## EXERCISE INSTRUCTIONS:
Write out the lines below exactly, covering every line from start to finish.

--- Start of TASK INPUT ---

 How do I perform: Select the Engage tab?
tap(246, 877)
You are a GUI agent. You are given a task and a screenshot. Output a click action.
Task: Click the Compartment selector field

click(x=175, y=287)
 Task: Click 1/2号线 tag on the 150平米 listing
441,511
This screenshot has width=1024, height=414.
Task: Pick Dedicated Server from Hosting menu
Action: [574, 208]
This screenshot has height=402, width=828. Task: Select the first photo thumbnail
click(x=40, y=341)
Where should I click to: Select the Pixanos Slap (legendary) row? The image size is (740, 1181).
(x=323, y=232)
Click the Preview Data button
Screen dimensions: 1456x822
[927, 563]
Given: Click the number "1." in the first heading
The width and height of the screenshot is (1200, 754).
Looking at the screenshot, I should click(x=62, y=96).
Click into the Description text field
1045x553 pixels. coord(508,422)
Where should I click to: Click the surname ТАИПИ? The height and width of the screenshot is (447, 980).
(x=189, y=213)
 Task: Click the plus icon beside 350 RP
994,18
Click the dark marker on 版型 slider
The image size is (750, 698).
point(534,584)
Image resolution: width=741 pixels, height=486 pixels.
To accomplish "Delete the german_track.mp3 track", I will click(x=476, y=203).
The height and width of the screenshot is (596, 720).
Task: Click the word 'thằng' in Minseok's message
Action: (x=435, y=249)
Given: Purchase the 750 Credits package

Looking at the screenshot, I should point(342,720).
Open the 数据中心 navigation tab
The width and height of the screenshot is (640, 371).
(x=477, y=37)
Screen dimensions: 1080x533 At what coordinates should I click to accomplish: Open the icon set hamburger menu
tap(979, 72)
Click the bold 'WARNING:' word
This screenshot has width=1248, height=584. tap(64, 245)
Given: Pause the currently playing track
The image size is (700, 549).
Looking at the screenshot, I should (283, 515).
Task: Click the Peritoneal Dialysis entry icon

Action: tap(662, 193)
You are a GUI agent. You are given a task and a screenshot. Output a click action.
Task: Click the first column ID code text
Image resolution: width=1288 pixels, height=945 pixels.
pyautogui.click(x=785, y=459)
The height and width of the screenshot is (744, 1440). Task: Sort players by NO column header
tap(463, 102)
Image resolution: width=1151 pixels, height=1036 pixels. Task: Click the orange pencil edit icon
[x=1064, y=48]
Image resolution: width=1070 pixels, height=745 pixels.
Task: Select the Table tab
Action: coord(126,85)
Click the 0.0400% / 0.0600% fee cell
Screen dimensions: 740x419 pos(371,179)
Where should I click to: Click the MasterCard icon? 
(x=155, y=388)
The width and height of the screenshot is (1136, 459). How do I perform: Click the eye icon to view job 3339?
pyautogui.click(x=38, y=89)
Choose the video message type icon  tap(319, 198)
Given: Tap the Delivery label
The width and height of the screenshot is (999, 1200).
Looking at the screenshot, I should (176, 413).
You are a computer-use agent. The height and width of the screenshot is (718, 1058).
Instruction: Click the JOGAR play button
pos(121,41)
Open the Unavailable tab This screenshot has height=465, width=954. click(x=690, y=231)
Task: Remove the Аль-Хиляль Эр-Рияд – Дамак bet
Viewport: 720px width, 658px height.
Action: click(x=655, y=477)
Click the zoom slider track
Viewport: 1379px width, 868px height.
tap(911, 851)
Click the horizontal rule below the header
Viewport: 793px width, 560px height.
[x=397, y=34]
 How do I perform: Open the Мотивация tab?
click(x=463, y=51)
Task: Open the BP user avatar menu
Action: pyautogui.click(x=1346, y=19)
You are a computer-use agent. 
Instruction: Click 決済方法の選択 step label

--- End of TASK INPUT ---

## SOLUTION TO THIS EXERCISE:
 How do I perform: Select the Engage tab?
tap(246, 877)
You are a GUI agent. You are given a task and a screenshot. Output a click action.
Task: Click the Compartment selector field

click(x=175, y=287)
 Task: Click 1/2号线 tag on the 150平米 listing
441,511
This screenshot has width=1024, height=414.
Task: Pick Dedicated Server from Hosting menu
Action: [574, 208]
This screenshot has height=402, width=828. Task: Select the first photo thumbnail
click(x=40, y=341)
Where should I click to: Select the Pixanos Slap (legendary) row? The image size is (740, 1181).
(x=323, y=232)
Click the Preview Data button
Screen dimensions: 1456x822
[927, 563]
Given: Click the number "1." in the first heading
The width and height of the screenshot is (1200, 754).
Looking at the screenshot, I should click(x=62, y=96).
Click into the Description text field
1045x553 pixels. coord(508,422)
Where should I click to: Click the surname ТАИПИ? The height and width of the screenshot is (447, 980).
(x=189, y=213)
 Task: Click the plus icon beside 350 RP
994,18
Click the dark marker on 版型 slider
The image size is (750, 698).
point(534,584)
Image resolution: width=741 pixels, height=486 pixels.
To accomplish "Delete the german_track.mp3 track", I will click(x=476, y=203).
The height and width of the screenshot is (596, 720).
Task: Click the word 'thằng' in Minseok's message
Action: (x=435, y=249)
Given: Purchase the 750 Credits package

Looking at the screenshot, I should point(342,720).
Open the 数据中心 navigation tab
The width and height of the screenshot is (640, 371).
(x=477, y=37)
Screen dimensions: 1080x533 At what coordinates should I click to accomplish: Open the icon set hamburger menu
tap(979, 72)
Click the bold 'WARNING:' word
This screenshot has width=1248, height=584. tap(64, 245)
Given: Pause the currently playing track
The image size is (700, 549).
Looking at the screenshot, I should (283, 515).
Task: Click the Peritoneal Dialysis entry icon

Action: tap(662, 193)
You are a GUI agent. You are given a task and a screenshot. Output a click action.
Task: Click the first column ID code text
Image resolution: width=1288 pixels, height=945 pixels.
pyautogui.click(x=785, y=459)
The height and width of the screenshot is (744, 1440). Task: Sort players by NO column header
tap(463, 102)
Image resolution: width=1151 pixels, height=1036 pixels. Task: Click the orange pencil edit icon
[x=1064, y=48]
Image resolution: width=1070 pixels, height=745 pixels.
Task: Select the Table tab
Action: coord(126,85)
Click the 0.0400% / 0.0600% fee cell
Screen dimensions: 740x419 pos(371,179)
Where should I click to: Click the MasterCard icon? 
(x=155, y=388)
The width and height of the screenshot is (1136, 459). How do I perform: Click the eye icon to view job 3339?
pyautogui.click(x=38, y=89)
Choose the video message type icon  tap(319, 198)
Given: Tap the Delivery label
The width and height of the screenshot is (999, 1200).
Looking at the screenshot, I should (176, 413).
You are a computer-use agent. The height and width of the screenshot is (718, 1058).
Instruction: Click the JOGAR play button
pos(121,41)
Open the Unavailable tab This screenshot has height=465, width=954. click(x=690, y=231)
Task: Remove the Аль-Хиляль Эр-Рияд – Дамак bet
Viewport: 720px width, 658px height.
Action: click(x=655, y=477)
Click the zoom slider track
Viewport: 1379px width, 868px height.
tap(911, 851)
Click the horizontal rule below the header
Viewport: 793px width, 560px height.
[x=397, y=34]
 How do I perform: Open the Мотивация tab?
click(x=463, y=51)
Task: Open the BP user avatar menu
Action: pyautogui.click(x=1346, y=19)
You are a computer-use agent. 
Instruction: Click 決済方法の選択 step label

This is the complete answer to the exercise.